Queens is not my primary service area, but I am a member of the Long Island Board of REALTORS and the MLS of Long Island, and I know the area fairly well, as my wife is from Rego Park. The great thing about working in Queens is that it lends itself to an energetic, fun day. If there is a gap between showings you can always go to a diner and have some laughs over a cup of coffee. Then after we are finished, I can head over to Flushing to H-Mart, the Korean Supermarket on Northern Boulevard and get all sorts of goodies for my wife and kids- kimchee (I have no idea if that is the right way to spell it), rice cakes, tofu, fresh fruit, and lots of other things that make opening the basement refrigerator an adventure.
First-time home buyers, Queens, H-Mart-so this is shaping up to be a great day, right?
Wrong. Disaster City, and indicative of tough times for both Queens brokers, who need to get their acts together, and sellers, who need a reality check.
Here’s the breakdown. Of the 20 or so 2-family homes my clients expressed an interest in seeing, about three quarters were short sales. 6 listing agents never called me back this week to answer my appointment request. In one case, the office REFUSED to give me another number for the agent, who never called me back or answered my emails. One vacant REO’s agent never gave me the courtesy of a call back with the lockbox information. Another 6 said “Can only be seen from the outside.” Fewer than 10 listings responded normally to confirm an appointment, and of those, 4 confirmed. Of the 4, we got into 3 (the last one refused us at the door altogether). Of those three, one had occupants who were unaware of a showing but let us in. One had a unit we couldn’t enter, so we only saw part of the house. So, out of 20+ listings we contacted all week, we got ONE appointment where we were actually expected and saw the whole house.
This is after a week of trying to get in for today, Sunday, the biggest showing day of the week. I have a few observations:
- That many short sales indicates that these sellers all bought relatively recently with over leveraged sub-prime loans. Many had little or no money invested. It shows- they act like people with no skins in the game.
- Listing brokers aren’t just throwing mud on the wall to see what sticks, they are throwing poop. “Can only see from the outside” ?? This is allowed?
- Listing brokers are not educating their clients that they cannot sell the house if reasonable requests to show are not accepted. In a short sale, showings are to be treated as being of an urgent nature.
- Many listing agents just flat out stink. Sorry. Sue me. If you can’t call me back for a week or inform the tenants that I’ll be there to show the house, you suck. If the code of ethics didn’t forbid it, I’d name names just to shame them into cooperating.
- Some REO brokers have become so stinking lazy and unprofessional that if I knew who their asset manager was they would be in for a hell of a lifestyle and attitude change.

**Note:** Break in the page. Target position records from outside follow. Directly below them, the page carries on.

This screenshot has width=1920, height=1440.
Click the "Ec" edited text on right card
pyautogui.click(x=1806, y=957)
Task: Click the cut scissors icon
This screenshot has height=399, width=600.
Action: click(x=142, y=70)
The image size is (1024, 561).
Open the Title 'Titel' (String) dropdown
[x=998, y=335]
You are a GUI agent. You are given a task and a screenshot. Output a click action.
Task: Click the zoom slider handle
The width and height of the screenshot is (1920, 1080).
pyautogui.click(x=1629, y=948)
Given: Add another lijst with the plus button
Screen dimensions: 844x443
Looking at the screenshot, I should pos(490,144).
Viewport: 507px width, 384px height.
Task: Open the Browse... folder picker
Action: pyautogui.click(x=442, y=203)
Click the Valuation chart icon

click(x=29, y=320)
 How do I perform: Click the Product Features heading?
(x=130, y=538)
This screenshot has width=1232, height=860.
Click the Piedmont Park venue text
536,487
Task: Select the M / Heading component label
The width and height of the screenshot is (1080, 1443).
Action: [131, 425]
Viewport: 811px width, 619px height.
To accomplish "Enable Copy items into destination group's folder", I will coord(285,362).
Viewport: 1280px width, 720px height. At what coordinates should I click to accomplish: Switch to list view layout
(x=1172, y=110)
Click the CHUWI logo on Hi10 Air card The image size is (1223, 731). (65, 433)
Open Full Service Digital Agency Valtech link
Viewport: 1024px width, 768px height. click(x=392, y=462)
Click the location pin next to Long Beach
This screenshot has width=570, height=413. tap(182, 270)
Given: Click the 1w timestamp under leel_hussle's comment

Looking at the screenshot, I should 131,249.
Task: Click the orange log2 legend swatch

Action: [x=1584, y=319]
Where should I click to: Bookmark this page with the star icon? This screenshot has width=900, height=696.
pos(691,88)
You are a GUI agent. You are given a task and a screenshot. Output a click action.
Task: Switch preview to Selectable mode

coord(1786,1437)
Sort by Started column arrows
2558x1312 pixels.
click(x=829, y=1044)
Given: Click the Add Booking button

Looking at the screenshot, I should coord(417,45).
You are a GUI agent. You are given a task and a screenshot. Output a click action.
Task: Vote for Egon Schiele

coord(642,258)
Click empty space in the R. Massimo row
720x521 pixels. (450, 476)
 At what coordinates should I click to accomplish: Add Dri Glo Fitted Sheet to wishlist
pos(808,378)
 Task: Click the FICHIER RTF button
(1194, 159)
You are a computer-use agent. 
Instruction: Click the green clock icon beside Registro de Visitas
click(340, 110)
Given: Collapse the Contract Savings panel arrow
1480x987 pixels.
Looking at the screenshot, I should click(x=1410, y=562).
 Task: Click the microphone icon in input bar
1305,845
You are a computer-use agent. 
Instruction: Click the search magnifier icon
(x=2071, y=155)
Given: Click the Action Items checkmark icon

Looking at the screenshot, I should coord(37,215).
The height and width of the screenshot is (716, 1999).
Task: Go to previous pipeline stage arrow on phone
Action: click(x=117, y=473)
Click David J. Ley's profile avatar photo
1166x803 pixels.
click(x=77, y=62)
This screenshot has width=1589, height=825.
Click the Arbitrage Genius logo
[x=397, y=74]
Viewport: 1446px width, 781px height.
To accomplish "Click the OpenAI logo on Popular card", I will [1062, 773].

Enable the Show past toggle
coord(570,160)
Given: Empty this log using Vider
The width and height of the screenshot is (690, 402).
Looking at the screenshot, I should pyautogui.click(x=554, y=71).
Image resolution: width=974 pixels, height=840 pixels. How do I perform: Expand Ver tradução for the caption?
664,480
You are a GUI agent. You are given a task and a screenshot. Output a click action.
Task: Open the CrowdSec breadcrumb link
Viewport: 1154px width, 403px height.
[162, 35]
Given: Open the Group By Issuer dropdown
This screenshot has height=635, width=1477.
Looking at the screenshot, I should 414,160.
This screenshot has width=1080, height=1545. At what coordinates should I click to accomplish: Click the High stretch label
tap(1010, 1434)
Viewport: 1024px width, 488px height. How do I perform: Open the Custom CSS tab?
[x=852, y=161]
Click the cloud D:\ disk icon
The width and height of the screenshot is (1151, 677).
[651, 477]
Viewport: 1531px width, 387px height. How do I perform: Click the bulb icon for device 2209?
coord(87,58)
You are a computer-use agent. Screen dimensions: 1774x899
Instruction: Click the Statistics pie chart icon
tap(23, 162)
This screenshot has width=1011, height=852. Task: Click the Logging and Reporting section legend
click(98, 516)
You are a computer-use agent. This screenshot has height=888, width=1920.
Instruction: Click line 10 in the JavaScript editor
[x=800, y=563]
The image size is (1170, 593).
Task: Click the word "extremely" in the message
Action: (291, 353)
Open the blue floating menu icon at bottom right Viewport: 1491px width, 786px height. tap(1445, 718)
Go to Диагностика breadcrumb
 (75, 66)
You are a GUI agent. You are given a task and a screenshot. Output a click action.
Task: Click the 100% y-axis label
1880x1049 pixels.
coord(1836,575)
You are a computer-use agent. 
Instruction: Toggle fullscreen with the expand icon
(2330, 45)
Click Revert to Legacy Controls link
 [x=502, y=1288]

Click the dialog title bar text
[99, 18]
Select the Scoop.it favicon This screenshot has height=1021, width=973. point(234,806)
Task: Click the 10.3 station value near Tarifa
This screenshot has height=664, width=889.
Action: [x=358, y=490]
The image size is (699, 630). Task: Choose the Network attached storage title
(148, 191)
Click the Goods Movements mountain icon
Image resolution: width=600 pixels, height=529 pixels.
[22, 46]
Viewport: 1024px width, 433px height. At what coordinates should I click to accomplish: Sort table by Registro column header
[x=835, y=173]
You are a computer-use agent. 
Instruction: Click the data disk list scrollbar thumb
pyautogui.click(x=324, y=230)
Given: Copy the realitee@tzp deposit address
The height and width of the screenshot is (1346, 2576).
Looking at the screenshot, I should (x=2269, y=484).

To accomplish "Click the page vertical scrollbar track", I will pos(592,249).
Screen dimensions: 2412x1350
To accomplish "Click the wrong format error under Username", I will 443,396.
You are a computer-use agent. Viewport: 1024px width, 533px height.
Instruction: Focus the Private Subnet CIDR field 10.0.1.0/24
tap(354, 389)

- In Westchester and the northern counties, if a listing is not available for showings for more than 72 hours it has to be taken off the active market temporarily. There apparently is no such rule in the Long Island MLS. The downside of that is that consumers see an active listing, assume it to be available to see, and when their buyer agent can’t get them in, they look ineffective. Some frustrated buyers will then call the listing agent directly, who in some cases will then kick it into high gear to get both ends. This is not cooperation, it is racketeering.
My buyers will be fine. They heard my cell phone conversations with some of these offices and I cc’d them in on some emails. But what of other buyers who are caught up in this? Here we have a slow sales cycle, and the broker’s aren’t facilitating what few opportunities arise, to their own detriment and, worse, the detriment of their clients. Have they lost their minds? Don’t they have any idea how much damage this causes?